Antidote aux cachotteries des puissants
Vous ne saurez sans doute jamais la quantité de vin offerte aux parlementaires qui participent à des missions à l’étranger. Rien de mal à en boire en mission. Mais pourquoi alors cacher ce qu’on fait avec votre argent ? Ce refus de dévoiler la nature des dépenses des parlementaires a été confirmé par le président de l’assemblée nationale à la suite d’une réunion du Bureau de l’assemblée nationale (BAN) où je suis allé plaider pour plus de transparence.
Les vieux partis considèrent le BAN, où on décide de ces budgets, comme un club privé. Dans ce club privé, la transparence n’a pas grand droits. On y décide pour nous ce qu’on doit et ce qu’on ne doit pas savoir. Des choses sont cachées même au parlementaire que je suis.
Après avoir entendu mes arguments pour la transparence, ces membres du BAN m’ont d’ailleurs demandé de sortir ! Leurs discussions se tiennent derrière des portes closes, loin des oreilles de celles et ceux qui payent pour nos privilèges.
UNE LUTTE ACHARNÉE POUR LA TRANSPARENCE
Après dix ans à l’assemblée nationale, je pourrais dresser un vaste bilan de l’action parlementaire de Québec solidaire, question de passer le flambeau à celles et ceux qui vont suivre. Mais un mot résume un de nos plus grands combats : transparence.

■ **Fiches extraites**:
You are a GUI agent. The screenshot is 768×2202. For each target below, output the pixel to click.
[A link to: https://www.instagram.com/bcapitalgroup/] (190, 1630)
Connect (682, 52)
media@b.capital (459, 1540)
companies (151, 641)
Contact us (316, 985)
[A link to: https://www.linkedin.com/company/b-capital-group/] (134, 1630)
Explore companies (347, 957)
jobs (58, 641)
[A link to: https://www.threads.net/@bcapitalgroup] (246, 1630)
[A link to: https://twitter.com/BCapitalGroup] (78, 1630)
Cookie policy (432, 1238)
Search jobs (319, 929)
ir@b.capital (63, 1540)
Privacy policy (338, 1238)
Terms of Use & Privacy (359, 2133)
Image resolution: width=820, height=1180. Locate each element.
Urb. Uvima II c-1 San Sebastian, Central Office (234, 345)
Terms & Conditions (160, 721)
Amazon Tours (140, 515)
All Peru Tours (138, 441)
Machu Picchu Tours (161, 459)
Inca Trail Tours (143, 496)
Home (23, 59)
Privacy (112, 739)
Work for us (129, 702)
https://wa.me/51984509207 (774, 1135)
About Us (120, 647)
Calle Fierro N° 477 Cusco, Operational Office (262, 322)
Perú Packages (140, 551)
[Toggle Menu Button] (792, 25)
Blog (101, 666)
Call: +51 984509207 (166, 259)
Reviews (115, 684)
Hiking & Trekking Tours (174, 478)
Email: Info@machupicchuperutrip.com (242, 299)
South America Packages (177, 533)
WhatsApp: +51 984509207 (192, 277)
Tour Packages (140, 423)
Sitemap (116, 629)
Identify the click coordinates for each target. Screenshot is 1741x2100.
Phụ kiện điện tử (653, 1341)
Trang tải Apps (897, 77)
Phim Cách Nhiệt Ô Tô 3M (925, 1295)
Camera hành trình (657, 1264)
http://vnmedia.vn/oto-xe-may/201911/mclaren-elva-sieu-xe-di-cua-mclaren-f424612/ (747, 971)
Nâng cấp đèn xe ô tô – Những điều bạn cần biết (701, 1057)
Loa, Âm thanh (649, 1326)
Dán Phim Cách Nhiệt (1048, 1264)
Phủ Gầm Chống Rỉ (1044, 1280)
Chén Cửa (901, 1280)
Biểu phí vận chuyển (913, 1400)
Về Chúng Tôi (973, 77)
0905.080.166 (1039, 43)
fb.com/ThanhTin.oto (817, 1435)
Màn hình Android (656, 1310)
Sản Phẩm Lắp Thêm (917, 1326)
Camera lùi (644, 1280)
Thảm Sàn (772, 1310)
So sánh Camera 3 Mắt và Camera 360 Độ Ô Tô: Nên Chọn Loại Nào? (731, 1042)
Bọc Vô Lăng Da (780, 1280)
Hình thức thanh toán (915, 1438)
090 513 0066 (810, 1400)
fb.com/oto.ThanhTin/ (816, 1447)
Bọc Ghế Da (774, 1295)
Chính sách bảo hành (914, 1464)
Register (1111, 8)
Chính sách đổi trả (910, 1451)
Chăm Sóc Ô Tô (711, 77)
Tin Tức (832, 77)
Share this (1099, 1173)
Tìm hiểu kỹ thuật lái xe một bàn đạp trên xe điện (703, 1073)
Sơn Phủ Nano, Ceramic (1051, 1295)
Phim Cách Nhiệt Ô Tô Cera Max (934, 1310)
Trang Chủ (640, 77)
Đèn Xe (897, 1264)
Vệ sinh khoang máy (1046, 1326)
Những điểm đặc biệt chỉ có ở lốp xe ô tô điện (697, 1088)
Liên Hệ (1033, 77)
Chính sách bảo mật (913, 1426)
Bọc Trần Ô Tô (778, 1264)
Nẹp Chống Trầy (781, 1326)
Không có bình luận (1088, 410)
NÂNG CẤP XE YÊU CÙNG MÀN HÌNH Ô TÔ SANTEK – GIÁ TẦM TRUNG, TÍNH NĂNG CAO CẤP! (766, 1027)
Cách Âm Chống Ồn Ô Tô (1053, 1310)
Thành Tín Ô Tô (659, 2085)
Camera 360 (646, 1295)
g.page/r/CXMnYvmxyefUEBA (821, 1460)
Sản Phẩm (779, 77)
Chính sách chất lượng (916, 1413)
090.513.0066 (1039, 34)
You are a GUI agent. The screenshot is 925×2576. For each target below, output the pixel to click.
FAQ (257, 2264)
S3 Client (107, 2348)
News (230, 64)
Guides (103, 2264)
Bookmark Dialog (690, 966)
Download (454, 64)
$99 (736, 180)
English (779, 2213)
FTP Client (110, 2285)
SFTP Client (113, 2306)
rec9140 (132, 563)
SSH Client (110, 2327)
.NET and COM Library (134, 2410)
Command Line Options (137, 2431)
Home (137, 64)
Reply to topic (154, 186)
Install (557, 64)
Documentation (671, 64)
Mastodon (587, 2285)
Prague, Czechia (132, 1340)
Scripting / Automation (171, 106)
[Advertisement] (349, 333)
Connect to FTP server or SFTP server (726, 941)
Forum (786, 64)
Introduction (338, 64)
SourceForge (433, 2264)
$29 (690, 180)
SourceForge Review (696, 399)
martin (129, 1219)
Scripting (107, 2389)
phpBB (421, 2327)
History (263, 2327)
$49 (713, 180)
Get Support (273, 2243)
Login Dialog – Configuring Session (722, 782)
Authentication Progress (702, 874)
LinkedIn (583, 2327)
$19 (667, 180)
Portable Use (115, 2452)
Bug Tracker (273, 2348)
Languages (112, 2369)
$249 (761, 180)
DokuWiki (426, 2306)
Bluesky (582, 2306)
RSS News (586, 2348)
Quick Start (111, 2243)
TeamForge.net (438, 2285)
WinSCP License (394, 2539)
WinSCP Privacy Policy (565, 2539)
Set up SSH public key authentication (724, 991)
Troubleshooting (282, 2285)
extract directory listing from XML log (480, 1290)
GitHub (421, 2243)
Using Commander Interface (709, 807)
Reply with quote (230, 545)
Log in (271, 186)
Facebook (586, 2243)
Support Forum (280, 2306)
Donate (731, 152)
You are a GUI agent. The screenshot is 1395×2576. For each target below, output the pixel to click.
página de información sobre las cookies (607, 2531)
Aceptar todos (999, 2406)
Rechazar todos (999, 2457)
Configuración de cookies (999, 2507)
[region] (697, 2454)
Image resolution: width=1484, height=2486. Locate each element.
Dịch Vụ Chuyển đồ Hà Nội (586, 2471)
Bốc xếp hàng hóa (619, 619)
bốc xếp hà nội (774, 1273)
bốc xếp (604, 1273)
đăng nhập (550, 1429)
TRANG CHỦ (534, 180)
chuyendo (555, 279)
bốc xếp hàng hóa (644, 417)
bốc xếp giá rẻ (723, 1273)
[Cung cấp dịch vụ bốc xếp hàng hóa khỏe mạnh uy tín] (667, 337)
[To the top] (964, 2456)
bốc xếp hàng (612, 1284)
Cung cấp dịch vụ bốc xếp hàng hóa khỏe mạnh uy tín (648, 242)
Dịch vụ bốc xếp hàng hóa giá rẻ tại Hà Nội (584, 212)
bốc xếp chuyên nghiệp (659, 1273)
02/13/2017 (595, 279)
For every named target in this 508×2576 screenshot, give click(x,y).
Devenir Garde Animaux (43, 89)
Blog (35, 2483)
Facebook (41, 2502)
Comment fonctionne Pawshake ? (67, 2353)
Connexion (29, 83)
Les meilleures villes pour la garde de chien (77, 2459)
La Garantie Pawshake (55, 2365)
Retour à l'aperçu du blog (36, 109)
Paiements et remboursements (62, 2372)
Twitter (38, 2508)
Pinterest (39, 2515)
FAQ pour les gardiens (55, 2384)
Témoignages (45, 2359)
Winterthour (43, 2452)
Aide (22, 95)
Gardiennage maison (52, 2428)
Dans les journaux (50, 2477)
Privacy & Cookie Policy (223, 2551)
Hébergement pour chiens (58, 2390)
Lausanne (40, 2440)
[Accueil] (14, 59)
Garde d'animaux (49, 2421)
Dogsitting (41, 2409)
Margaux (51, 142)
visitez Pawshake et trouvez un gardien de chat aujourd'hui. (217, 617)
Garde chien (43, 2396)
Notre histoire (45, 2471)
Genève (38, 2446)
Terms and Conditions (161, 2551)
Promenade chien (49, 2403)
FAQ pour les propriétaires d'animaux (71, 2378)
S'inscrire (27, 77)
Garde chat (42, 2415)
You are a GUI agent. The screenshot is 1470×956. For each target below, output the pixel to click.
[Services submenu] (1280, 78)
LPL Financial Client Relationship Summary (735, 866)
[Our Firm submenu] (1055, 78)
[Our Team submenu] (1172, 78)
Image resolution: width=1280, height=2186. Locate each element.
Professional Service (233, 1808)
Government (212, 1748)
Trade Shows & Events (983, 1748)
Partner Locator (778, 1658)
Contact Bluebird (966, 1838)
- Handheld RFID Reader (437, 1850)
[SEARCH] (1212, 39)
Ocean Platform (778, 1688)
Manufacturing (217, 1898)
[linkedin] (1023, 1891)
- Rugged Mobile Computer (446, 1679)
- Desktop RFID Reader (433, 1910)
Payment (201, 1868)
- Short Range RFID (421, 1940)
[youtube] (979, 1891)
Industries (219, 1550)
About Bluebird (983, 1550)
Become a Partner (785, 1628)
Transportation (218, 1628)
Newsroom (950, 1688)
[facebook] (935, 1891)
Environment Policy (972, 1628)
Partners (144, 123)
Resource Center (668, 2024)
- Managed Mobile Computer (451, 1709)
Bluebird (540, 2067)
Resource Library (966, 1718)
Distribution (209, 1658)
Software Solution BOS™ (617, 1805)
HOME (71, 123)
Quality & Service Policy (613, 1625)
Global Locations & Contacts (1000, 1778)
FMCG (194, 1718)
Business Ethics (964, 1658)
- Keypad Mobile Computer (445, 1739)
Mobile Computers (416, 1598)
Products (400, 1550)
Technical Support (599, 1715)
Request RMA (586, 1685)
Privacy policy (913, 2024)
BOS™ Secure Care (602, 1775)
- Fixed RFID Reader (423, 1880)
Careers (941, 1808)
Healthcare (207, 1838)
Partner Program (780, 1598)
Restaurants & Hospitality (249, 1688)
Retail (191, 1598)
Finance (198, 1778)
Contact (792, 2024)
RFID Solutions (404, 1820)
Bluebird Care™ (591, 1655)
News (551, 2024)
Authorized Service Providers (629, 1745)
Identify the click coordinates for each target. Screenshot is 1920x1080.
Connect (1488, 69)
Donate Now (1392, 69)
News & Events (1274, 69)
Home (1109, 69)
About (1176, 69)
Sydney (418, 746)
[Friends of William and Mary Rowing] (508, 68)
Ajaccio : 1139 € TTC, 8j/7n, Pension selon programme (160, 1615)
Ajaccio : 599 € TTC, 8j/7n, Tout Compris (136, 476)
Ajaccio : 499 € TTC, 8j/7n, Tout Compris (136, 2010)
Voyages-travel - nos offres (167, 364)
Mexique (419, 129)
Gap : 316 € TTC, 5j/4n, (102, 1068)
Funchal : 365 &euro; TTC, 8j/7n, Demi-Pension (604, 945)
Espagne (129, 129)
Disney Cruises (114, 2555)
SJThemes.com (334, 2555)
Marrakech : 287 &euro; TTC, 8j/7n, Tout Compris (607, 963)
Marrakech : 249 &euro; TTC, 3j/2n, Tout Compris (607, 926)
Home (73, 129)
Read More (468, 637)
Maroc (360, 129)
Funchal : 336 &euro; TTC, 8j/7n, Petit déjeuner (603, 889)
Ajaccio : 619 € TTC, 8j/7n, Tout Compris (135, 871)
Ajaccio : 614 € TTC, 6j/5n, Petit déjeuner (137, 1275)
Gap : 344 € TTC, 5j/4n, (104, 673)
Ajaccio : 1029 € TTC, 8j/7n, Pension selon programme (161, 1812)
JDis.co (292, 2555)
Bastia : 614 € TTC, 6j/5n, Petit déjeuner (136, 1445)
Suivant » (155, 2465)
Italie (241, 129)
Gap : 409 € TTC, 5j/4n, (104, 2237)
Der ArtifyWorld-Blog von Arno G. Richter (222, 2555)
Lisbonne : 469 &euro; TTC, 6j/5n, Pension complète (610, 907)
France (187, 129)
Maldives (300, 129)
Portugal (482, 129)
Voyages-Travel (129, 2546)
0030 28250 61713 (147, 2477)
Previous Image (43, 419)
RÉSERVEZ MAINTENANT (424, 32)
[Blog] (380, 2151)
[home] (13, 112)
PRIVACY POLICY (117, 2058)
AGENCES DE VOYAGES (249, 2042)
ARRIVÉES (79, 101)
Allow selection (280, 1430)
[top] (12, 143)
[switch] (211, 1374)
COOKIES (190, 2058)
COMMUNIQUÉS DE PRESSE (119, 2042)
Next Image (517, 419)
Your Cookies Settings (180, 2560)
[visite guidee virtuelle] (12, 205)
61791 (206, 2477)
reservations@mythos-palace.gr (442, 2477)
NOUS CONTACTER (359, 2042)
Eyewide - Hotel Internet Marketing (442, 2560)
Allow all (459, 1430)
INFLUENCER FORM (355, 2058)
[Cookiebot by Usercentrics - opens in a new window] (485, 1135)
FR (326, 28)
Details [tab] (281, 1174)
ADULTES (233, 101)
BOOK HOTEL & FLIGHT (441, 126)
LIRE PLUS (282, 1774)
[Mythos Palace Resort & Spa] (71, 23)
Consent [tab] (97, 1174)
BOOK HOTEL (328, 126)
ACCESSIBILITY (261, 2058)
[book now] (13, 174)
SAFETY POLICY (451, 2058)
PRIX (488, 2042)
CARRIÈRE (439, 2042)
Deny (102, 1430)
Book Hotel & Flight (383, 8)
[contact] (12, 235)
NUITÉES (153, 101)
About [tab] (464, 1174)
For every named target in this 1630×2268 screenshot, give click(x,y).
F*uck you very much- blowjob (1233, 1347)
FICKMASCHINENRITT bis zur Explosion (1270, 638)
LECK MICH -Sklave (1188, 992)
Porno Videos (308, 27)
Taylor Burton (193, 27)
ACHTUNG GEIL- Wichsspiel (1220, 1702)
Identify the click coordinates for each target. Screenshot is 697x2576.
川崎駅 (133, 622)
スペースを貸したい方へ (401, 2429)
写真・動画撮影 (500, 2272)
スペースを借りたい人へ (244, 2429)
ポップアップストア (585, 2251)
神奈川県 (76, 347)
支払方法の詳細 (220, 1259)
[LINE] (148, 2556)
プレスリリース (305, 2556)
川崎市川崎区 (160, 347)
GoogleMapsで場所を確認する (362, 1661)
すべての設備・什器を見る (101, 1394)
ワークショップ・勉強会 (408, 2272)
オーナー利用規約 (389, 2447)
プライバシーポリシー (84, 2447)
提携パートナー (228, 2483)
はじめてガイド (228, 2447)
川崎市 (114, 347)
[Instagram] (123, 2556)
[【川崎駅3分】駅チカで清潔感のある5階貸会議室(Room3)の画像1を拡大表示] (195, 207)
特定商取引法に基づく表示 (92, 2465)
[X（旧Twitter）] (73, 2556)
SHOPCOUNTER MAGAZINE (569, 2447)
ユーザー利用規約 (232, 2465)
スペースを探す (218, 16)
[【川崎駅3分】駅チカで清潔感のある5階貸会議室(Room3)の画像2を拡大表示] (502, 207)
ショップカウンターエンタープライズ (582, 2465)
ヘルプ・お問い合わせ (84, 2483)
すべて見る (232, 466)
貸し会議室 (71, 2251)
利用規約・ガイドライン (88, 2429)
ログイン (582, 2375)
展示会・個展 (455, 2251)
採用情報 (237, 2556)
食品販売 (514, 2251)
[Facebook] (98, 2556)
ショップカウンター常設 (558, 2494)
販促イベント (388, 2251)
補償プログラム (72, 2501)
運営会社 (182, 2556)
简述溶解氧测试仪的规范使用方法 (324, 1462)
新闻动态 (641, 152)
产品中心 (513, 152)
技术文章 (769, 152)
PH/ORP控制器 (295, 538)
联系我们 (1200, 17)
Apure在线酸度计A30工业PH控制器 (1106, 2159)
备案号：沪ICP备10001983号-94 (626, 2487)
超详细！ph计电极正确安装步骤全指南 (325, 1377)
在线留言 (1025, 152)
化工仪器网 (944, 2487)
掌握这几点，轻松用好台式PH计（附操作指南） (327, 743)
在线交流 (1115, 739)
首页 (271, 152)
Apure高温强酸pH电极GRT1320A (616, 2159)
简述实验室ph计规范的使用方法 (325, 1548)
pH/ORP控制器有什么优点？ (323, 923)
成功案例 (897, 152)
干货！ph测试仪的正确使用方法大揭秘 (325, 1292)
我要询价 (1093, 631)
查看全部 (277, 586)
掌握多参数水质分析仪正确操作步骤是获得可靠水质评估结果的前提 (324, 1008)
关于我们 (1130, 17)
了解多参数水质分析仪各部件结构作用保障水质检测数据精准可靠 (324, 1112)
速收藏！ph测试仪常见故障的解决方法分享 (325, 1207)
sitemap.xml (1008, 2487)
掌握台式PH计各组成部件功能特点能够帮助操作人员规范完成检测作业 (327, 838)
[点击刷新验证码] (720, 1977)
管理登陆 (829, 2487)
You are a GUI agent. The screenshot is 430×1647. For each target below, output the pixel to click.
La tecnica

■ **Travail à faire**:
**1)** Répondez à ces questions sur le texte sur la transparence :
(a) Qui a confirmé le refus de faire connaître la nature des dépenses des parlementaires ?
(b) Comment les vieux partis voient-ils le Bureau de l'assemblée nationale ?
(c) Combien d'années passées à l'assemblée nationale le texte mentionne-t-il ?
**2)** Écrivez la suite du texte sur la transparence, en partant de sa dernière phrase.
Les fiches forment un matériel à part, sans lien avec le texte.

■ **Réponses aux tâches**:
**1)**
(a) Le président de l'assemblée nationale.
(b) Comme un club privé.
(c) Dix ans.

**2)**
On nous a vus récemment accentuer la pression et talonner le Bureau de l’assemblée nationale (BAN) et le gouvernement pour les obliger à rendre des comptes. Des élu-e-s de tous les partis sont sans doute d’accord avec nous et les choses bougent tranquillement. Mais sans nos actions, les hauts responsables des partis se seraient encore accommodés de la cachotterie.
Dès le début de mon premier mandat, en 2009, j’ai dévoilé publiquement les dépenses de mon bureau. Mes collègues solidaires et moi avons refait l’exercice cette semaine. QS souhaite l’application généralisée de cette pratique par les parlementaires. Hélas, dix ans plus tard, les autres partis n’ont pas emboîté le pas vers cette transparence élémentaire.
La regrettée Sylvie Roy, députée de L’ADQ, réclamait en 2009 qu’on fasse la lumière sur les liens entre la construction et le crime organisé. De notre côté, nous nous sommes penchés sur le financement politique illégal réalisé avec des stratagèmes de prête-noms par l’industrie. Notre recherche remise à l’es- couade Marteau en 2010 a démontré une proximité troublante entre les grandes firmes de génie et de construction et le Parti libéral du Québec, mais aussi avec le PQ et L’ADQ.
On connaît la suite : d’autres rebondissements, des enquêtes médiatiques et une pétition recueillant 250 000 noms en une semaine ont plongé le gouvernement Charest dans la honte, et forcé la création de la commission Charbonneau en octobre 2011.
J’affirme sans fausse modestie qu’aucun parti à l’assemblée nationale ne s’est intéressé autant que nous au pouvoir de l’argent sur la machine gouvernementale et sur la politique. Nous sommes donc profondément révoltés par le manque de protection des sonneurs d’alerte. Les gens valeureux qui, sou- vent au risque de leur emploi et de leur santé, dénoncent courageusement des situations scandaleuses sont moins bien protégés que les bandits qui pillent le bien public.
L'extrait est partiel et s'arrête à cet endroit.